* **Exercise aim**
Print the full set of records below, character for character and picture-free.

* **Data to process**
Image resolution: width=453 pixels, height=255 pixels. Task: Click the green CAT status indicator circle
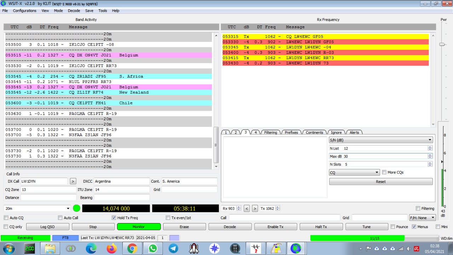coord(76,209)
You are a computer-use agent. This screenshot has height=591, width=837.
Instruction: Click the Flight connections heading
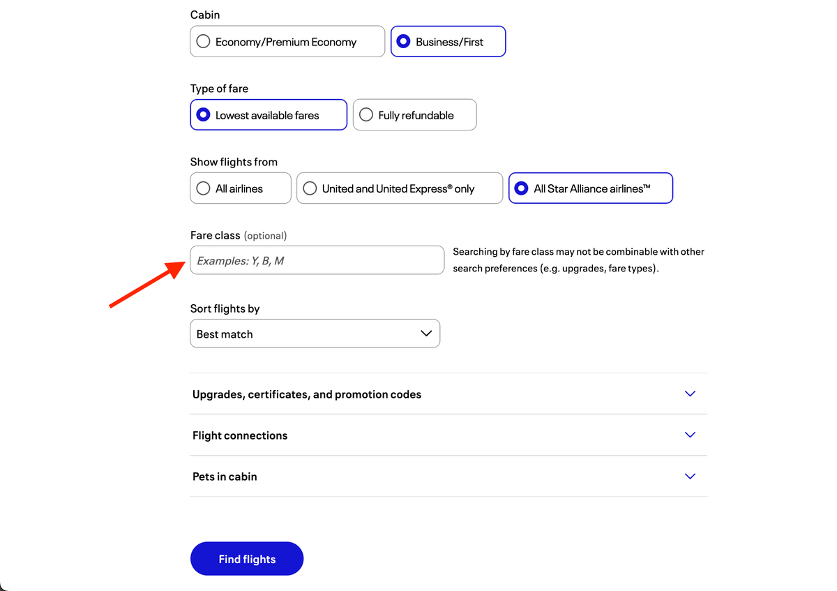coord(240,435)
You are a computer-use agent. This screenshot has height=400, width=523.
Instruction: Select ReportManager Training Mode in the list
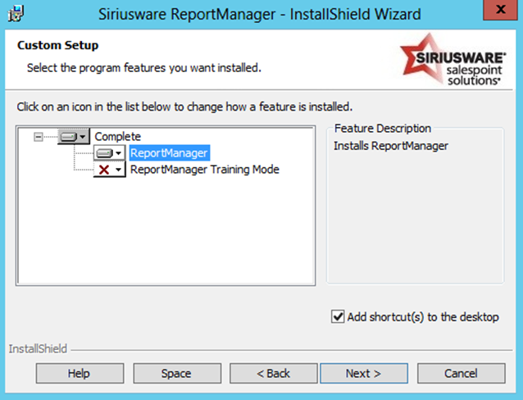[204, 170]
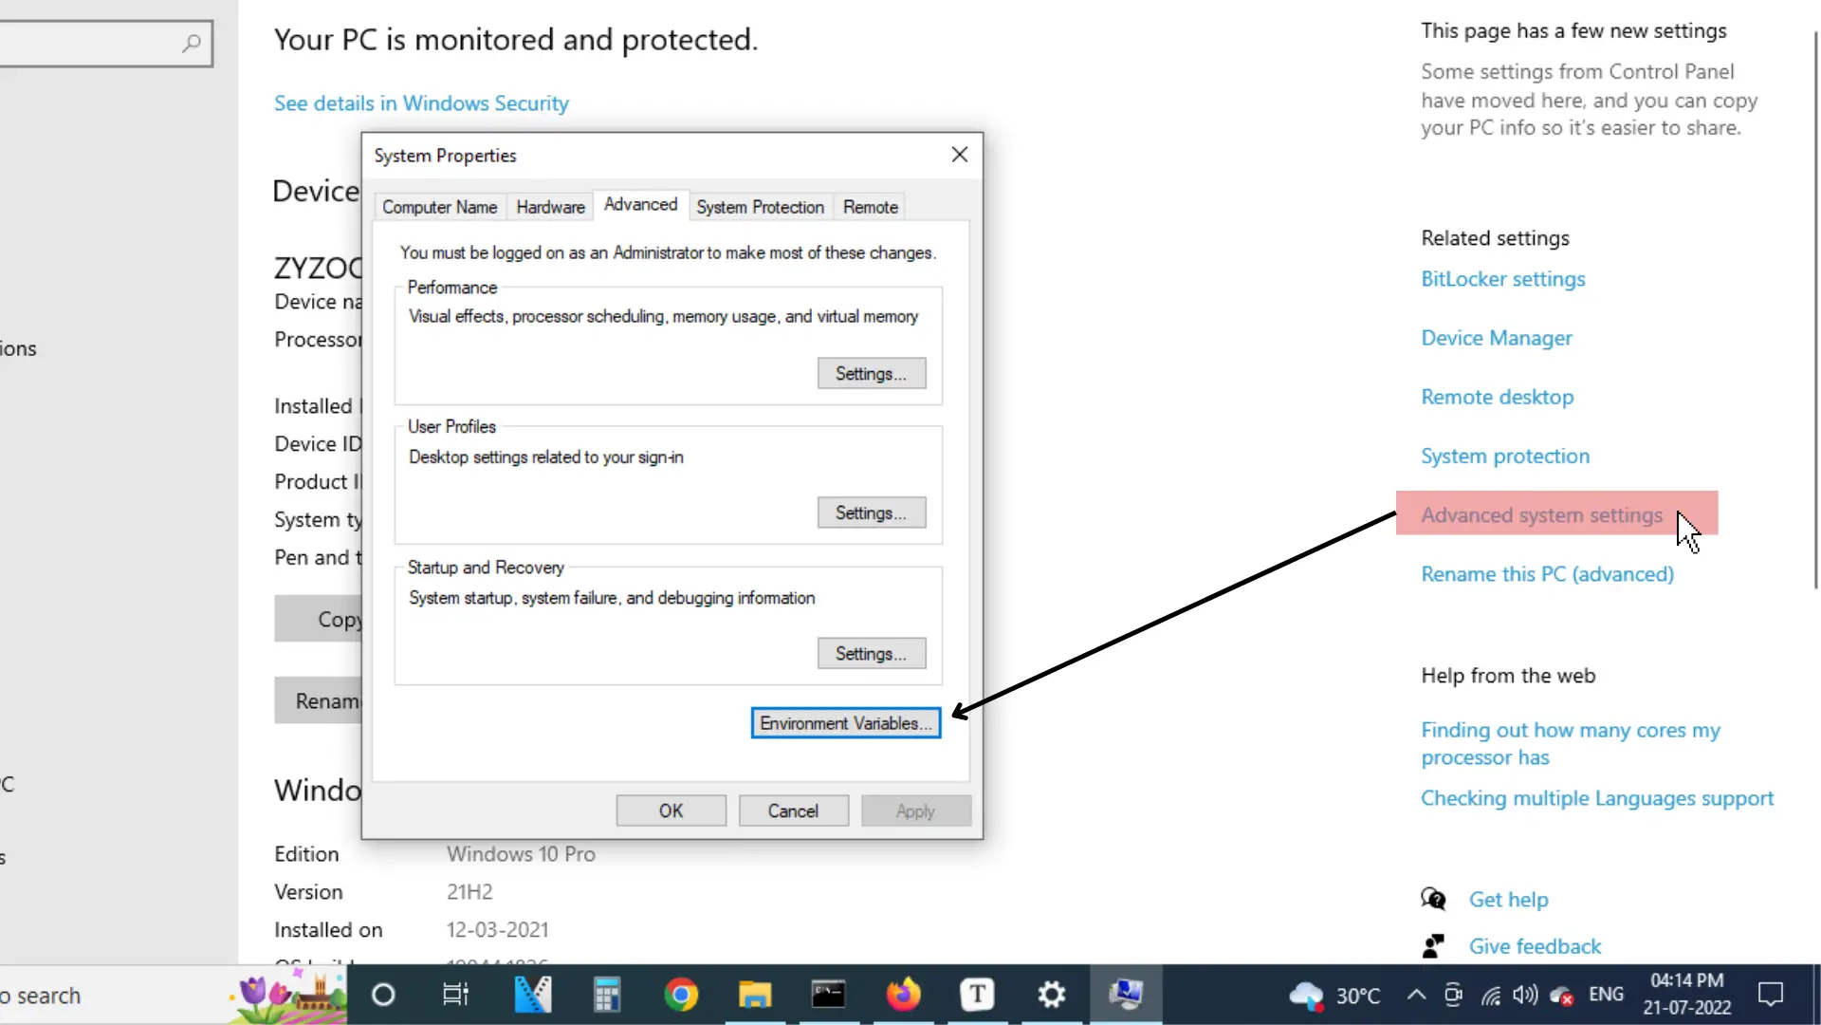
Task: Open Task View button in taskbar
Action: pos(454,994)
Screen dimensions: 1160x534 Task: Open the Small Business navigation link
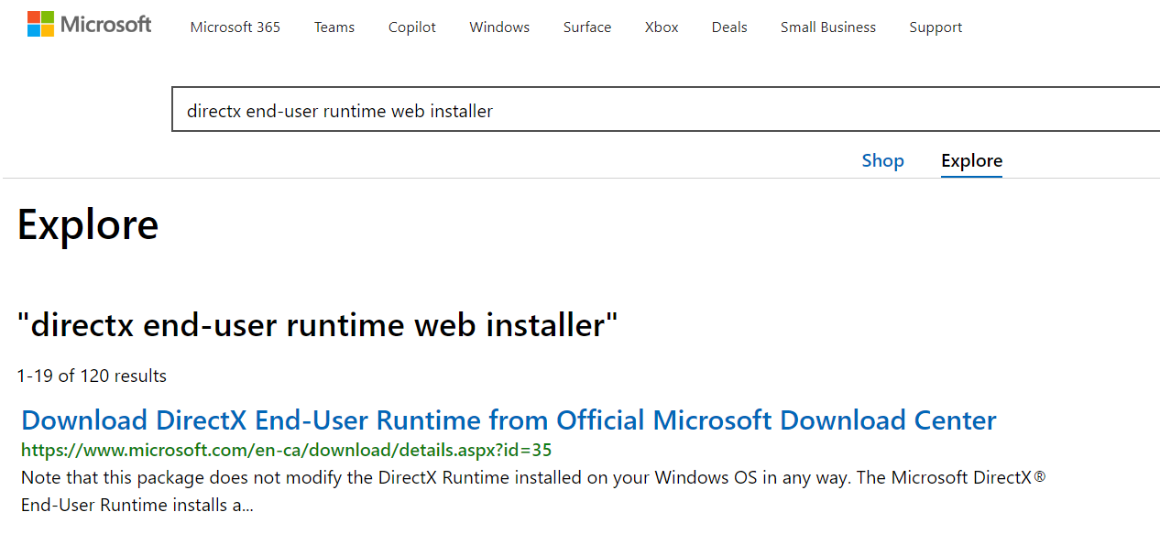(828, 27)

* **Your solution**
Image resolution: width=453 pixels, height=255 pixels. Task: Click the green CAT status indicator circle
coord(76,209)
You are a computer-use agent. This screenshot has height=591, width=837.
Instruction: Click the Flight connections heading
coord(240,435)
You are a computer-use agent. This screenshot has height=400, width=523.
Instruction: Select ReportManager Training Mode in the list
[204, 170]
Task: Open Task View button in taskbar
Action: pos(454,994)
Screen dimensions: 1160x534 Task: Open the Small Business navigation link
(828, 27)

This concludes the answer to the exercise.